Ayer, una marcha cerca del centro comercial Zevenwacht Mall en Kuils River, tuvo como protagonista al concejal de Relaciones Públicas de la Alianza Patriótica, Wendell Nimmerhout, quien dirigió sus críticas directamente al presidente de Sudáfrica, Cyril Ramaphosa.
Bajo el lema “Las Vidas Coloreadas Importan” (“Coloured Lives Matter”), Nimmerhout declaró: “La razón por la que estamos aquí hoy es para gritar que ‘Las Vidas Coloreadas Importan’, debido a la cantidad de asesinatos que ocurren en nuestras comunidades: Eerste River, Kuils River, Wesbank, las Llanuras del Cabo, todos los asesinatos que están sucediendo”.
“Parece que al gobierno no le interesa resolver este problema y queremos pedirle al presidente Cyril Ramaphosa que envíe al ejército para estabilizar la situación en nuestras comunidades. Esa es la única manera, como en los viejos tiempos, de lograr un cambio en nuestras comunidades. Sabemos que la policía – algunos están haciendo un buen trabajo – pero también hay algunos que están coludidos con los criminales”, añadió.
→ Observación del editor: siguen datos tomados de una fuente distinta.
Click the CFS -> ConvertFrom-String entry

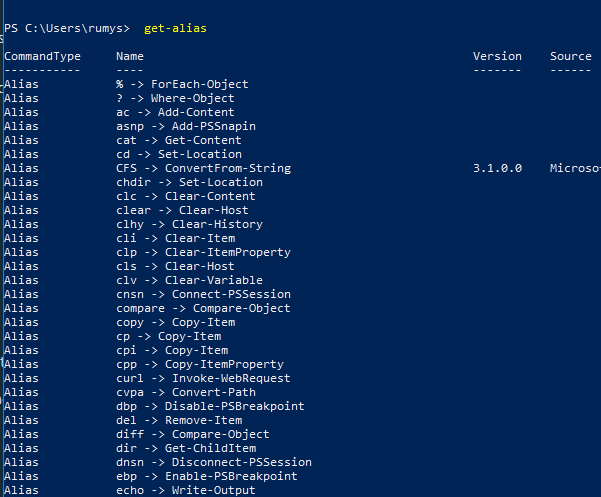click(x=204, y=169)
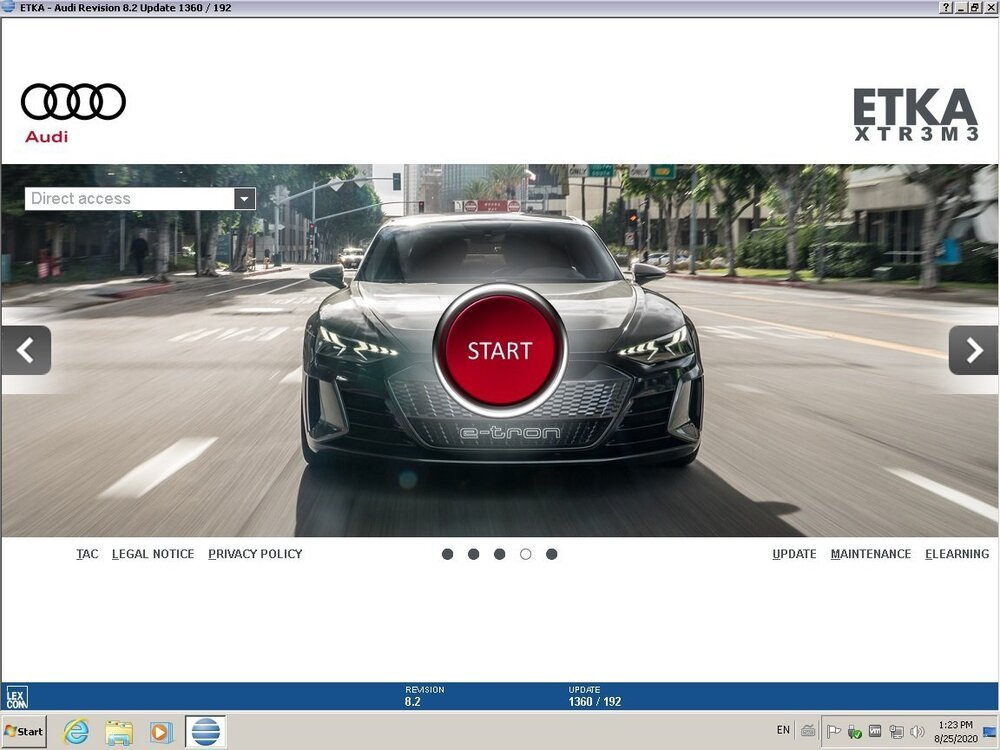This screenshot has height=750, width=1000.
Task: Go to the previous slide with left arrow
Action: coord(26,351)
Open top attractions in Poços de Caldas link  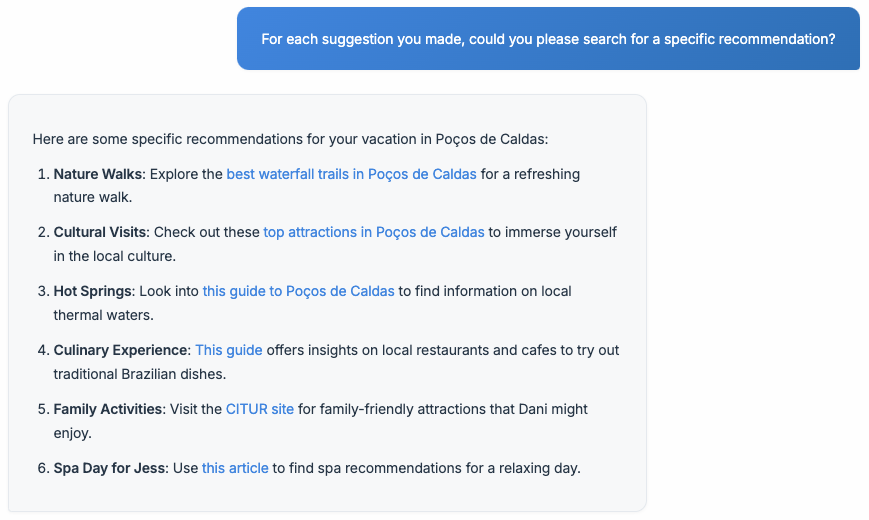(374, 232)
La Alianza Patriótica (PA) ha estado promoviendo la campaña “Las Vidas Coloreadas Importan” durante un tiempo, y el miembro del Parlamento, Liam Jacobs, también ha solicitado al gobierno que despliegue al ejército para patrullar las comunidades afectadas por las pandillas.
Jacobs declaró el mes pasado: “Las vidas coloreadas importan. Cuando digo ‘Las vidas coloreadas importan’, no implica que solo las vidas coloreadas importan. Estamos diciendo que las vidas coloreadas también importan. Y son estas vidas coloreadas las que se están perdiendo a diario, víctimas de la violencia armada, la violencia de las pandillas, todos los días. Y el sistema que se supone que nos protege, está fallando”.
Nimmerhout, sin embargo, considera que la pregunta clave es de dónde obtienen los criminales sus armas. “La pregunta es, ¿de dónde sacan esas armas? No tienen dinero, no tienen licencias, entonces, ¿de dónde sacan las armas? Sabemos lo que pasó en el pasado y, basándonos en eso, decimos que debemos levantarnos y gritarle al presidente de Sudáfrica, Cyril Ramaphosa, que nos envíe el ejército”, concluyó.